An undercover TSA inspector with a fake bomb stashed in his pants passed through a metal detector and a pat down and was cleared to board a commercial flight at New Jersey's Newark Liberty Airport.
The Transportation Security Administration told ABC News that the exercise was one of the "red team" tests that take place across the country each week.
"It’s sort of like a red teaming scenario," Frank Cilluffo of the Homeland Security Policy Institute told ABC.
"You intentionally look for where the weak point is in the system.
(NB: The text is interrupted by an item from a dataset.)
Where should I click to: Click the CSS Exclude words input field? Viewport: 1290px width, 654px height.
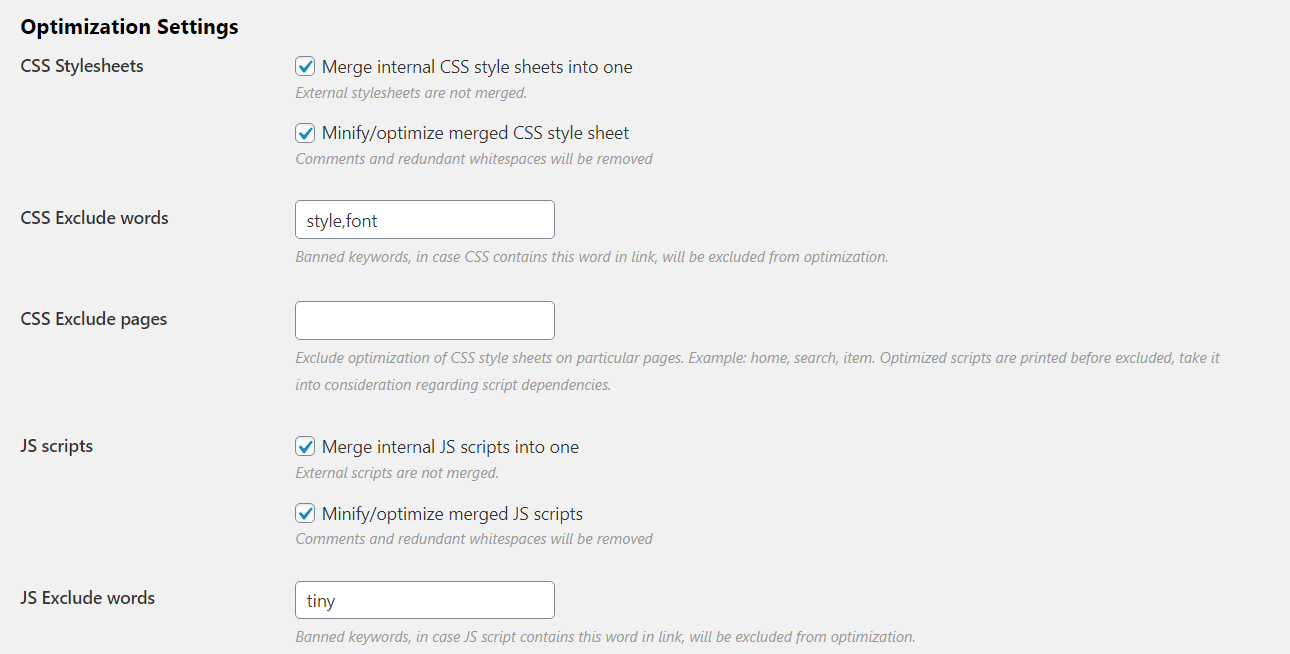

I think it clearly identified a vulnerability."
Sources told the New York Post that the agent was part of a four-person "red team" that posed as ticketed passengers and went through the B1 checkpoint of Terminal B — home of American Airlines, JetBlue and Delta.
The "bomber" got through the metal detector around 11am, was pulled aside for a pat down and then was allowed to go to his gate.
"He did have a simulated IED in his pants," the source told the Post. "They did not find it."
It is not clear how large the inert "bomb" was or what materials it was made with.
New York Congressman Peter King is calling for an extensive review over the Feb 25 incident.
"The fact that 11½ years after 9/11 you’re able to get explosives past security onto a plane is absolutely inexcusable; it’s disgraceful," Rep. King (R-N.Y.) told The New Jersey Star-Ledger in a telephone interview.
"Over the years, there’s been a number of security breaches at Newark airport … such as people being at areas of the airport where they’re not allowed to be."